Balancing act: Mitochondrial protein coordinates a little-known enzyme that controls how fat is stored or burned
(Medical Xpress)—Calories in, calories out. Any dieter is familiar with the two sides of the equation for weight loss, usually reduced to eating less and exercising more. But what controls the body's balance between burning fuel and storing it as fat? What tips the scales toward leanness and away from obesity?
Scientists led by Marcia Haigis, HMS associate professor of cell biology, have begun to answer those questions with their discovery of a new function for a protein in the cell's mitochondrion that coordinates the balance between fat oxidation (burning fat) and fat synthesis (storing it). Their experiments in mice led to a startling result: Mice engineered to lack the protein, called SIRT4, burned more fat, exercised longer and stored less fat than other mice, even when fed a high-fat diet.
The research, recently published in Molecular Cell, sheds new light on mitochondrial sirtuins and mitochondria. The powerhouses of the cell, mitochondria are also a hot spot for many human diseases, including cancer, obesity and diabetes.

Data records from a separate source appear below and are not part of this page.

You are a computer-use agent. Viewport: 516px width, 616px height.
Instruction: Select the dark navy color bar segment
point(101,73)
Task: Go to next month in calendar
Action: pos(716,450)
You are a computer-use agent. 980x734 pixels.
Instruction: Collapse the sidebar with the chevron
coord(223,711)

The Haigis lab focuses on three mitochondrial sirtuins that orchestrate how the cell responds to its environment. SIRT3, SIRT4 and SIRT5 are less-studied members of a family of proteins that have been linked to caloric restriction and aging.
SIRT4 captured the attention of Gaëlle Laurent, the paper's lead author and a research fellow in the Haigis lab. She and others had shown that SIRT4 represses fat oxidation, but they didn't know how it happened. Laurent mapped out all of the metabolic pathways affecting fat metabolism, testing them biochemically one by one until she saw that SIRT4 binds to a particular metabolic enzyme called Malonyl CoA Decarboxylase. When SIRT4 targets the enzyme through a modification called deacetylation, it inhibits fat burning but promotes fat building.

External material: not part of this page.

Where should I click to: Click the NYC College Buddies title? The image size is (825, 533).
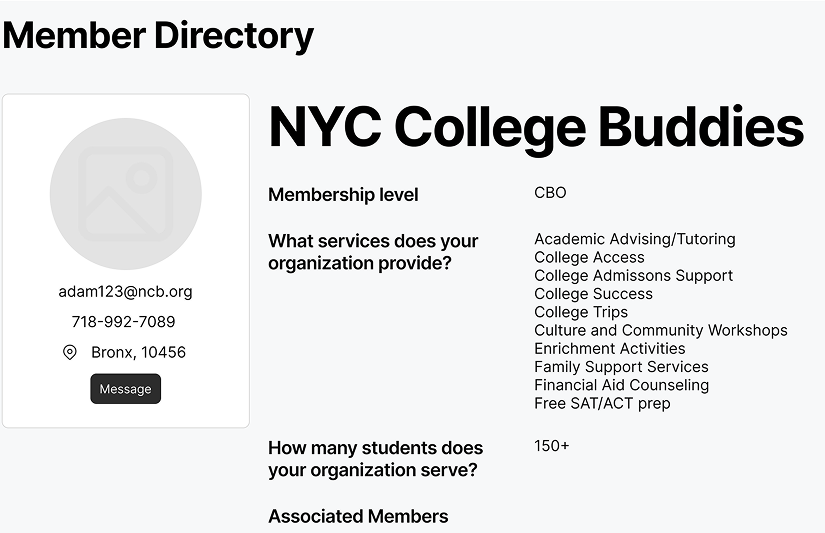(x=536, y=127)
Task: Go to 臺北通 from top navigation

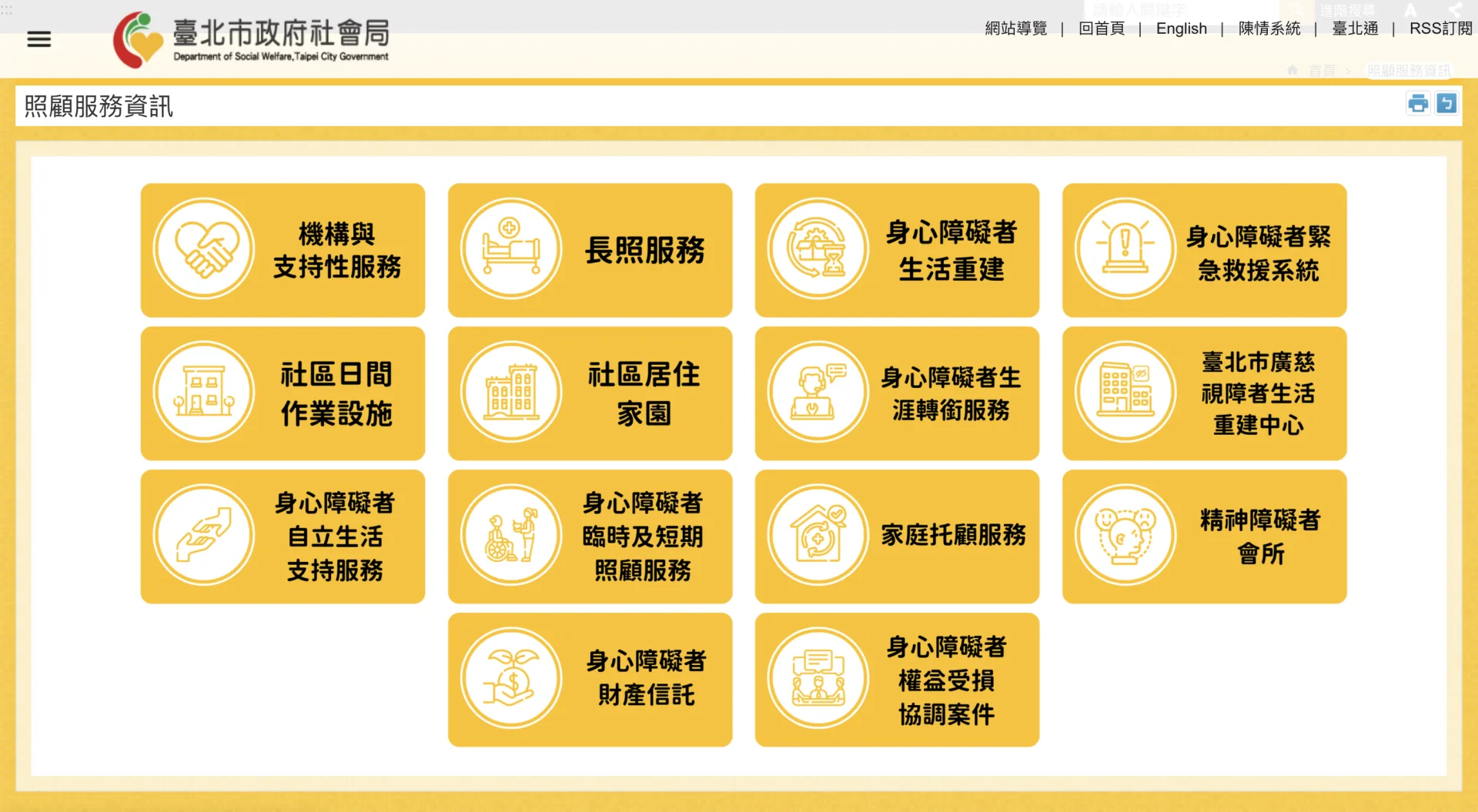Action: (x=1355, y=29)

"This is a first step in our mechanistic understanding of how SIRT4 affects lipid metabolism by modifying a little-understood enzyme," Haigis said. "SIRT4 really affects the balance between fat oxidation and breakdown or fat synthesis and storage by repressing Malonyl CoA Decarboxylase."
The results in mice lacking SIRT4 were dramatic, but Haigis is cautious about drawing conclusions about what appears to be protection from obesity. While the mice without SIRT4 had greater exercise capacity and had healthier weight compared to other mice eating the same high-fat diet, their glucose levels were just as unhealthy. The scientists concluded further studies are necessary to understand the complete role of SIRT4 in diabetes and obesity.

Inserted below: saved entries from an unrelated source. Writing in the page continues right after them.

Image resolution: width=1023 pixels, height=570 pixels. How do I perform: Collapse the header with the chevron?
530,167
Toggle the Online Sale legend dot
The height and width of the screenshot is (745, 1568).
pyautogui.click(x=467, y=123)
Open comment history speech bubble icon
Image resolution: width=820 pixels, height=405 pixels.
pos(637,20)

Many more questions remain, Haigis said. For example, there are likely many other protein targets for SIRT4. And it may be possible that SIRT4 interacts with other targets to bring about such a striking metabolic shift.
"It really highlights the central role of mitochondrial metabolism," she said. "The more we learn about these metabolic shifts in the mitochondria, the more it's like peeling back layers of an onion. We have more to learn, but what we know already touches a lot of areas of human biology."